Can you verify my changes are valid? Could you add a test with pytest-mpl, perhaps?

henryiii

Notes on my changes.

henryiii · 2021-03-17T21:31:52Z

src/hist/plot.py

@@ -45,7 +46,7 @@ def _filter_dict(
    }


-def _expr_to_lambda(expr: str) -> Callable:
+def _expr_to_lambda(expr: str) -> Callable[..., Any]:


This is the default for Callable - best to not leave empty Generics.
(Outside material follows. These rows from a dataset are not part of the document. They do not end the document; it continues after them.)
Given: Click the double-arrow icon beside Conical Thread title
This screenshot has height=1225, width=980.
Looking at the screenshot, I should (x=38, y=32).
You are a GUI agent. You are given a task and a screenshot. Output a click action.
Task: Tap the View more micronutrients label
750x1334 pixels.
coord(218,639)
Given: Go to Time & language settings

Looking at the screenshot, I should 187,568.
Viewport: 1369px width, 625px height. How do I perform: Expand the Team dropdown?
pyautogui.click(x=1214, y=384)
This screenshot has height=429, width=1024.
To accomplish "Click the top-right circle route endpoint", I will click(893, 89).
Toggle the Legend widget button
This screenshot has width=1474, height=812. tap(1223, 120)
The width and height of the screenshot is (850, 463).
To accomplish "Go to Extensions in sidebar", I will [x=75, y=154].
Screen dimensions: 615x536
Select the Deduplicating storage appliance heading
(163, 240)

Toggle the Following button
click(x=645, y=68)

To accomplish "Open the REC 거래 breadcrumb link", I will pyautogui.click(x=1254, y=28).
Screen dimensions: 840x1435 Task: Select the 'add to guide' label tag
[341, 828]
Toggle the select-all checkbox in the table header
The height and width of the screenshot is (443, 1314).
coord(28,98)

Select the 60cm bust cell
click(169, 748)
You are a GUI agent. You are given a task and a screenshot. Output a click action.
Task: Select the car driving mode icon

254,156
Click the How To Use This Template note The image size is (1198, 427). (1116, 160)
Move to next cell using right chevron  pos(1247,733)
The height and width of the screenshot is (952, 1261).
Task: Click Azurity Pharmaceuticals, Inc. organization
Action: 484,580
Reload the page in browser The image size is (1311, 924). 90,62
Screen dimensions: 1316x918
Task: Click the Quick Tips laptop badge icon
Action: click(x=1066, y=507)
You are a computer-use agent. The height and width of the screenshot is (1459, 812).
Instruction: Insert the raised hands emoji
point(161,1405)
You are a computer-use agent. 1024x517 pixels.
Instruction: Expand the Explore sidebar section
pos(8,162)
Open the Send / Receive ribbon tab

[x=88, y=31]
henryiii · 2021-03-17T21:32:50Z

src/hist/plot.py

-    ydata: ArrayLike,
-    yerr: ArrayLike,
+    func: Callable[..., Any],
+    xdata: np.ndarray,


ArrayLike can be a simple number, so xdata[stuff] was not valid. Either use np.asarray, or just require arrays.

henryiii · 2021-03-17T21:33:27Z

src/hist/plot.py

    likelihood: bool = False,
-) -> Tuple[ArrayLike, ArrayLike]:
+) -> Tuple[Tuple[float, ...], ArrayLike]:


Makes the typing easier, because NumPy's typing is a bit spotty. It doesn't know that *array is valid, etc. This is small so was a simple fix.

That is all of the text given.